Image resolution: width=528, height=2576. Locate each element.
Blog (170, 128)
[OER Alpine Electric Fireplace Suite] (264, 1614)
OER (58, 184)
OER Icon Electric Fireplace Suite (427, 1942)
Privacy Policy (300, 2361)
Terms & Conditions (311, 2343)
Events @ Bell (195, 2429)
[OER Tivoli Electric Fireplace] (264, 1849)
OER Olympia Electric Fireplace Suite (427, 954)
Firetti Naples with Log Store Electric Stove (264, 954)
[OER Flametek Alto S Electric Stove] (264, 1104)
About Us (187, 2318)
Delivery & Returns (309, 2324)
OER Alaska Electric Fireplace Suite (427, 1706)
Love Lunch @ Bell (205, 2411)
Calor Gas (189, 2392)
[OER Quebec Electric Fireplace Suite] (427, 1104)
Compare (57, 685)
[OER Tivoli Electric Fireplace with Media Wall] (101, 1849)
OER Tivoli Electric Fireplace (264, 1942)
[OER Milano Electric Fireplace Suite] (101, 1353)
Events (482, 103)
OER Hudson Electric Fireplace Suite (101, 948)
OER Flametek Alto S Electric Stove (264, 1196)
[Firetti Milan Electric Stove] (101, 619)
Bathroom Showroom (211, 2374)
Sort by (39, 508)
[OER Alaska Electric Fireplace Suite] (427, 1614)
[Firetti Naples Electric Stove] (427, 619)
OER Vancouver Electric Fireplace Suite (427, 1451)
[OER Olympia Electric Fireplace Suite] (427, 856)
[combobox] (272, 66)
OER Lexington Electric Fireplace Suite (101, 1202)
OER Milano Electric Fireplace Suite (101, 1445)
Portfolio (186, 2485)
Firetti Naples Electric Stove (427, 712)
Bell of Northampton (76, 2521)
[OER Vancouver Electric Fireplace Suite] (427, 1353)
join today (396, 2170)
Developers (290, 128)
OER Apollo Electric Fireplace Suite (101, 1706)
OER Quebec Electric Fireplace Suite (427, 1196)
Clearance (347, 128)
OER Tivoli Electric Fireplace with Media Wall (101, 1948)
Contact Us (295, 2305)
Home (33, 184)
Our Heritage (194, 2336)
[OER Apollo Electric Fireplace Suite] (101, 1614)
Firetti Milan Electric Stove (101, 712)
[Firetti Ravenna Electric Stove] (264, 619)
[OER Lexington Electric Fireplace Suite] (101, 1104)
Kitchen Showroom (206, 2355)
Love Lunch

## Required action
Working through the entries above, copy every line in which "Bell" is found.

## Answer area
Events @ Bell (195, 2429)
Love Lunch @ Bell (205, 2411)
Bell of Northampton (76, 2521)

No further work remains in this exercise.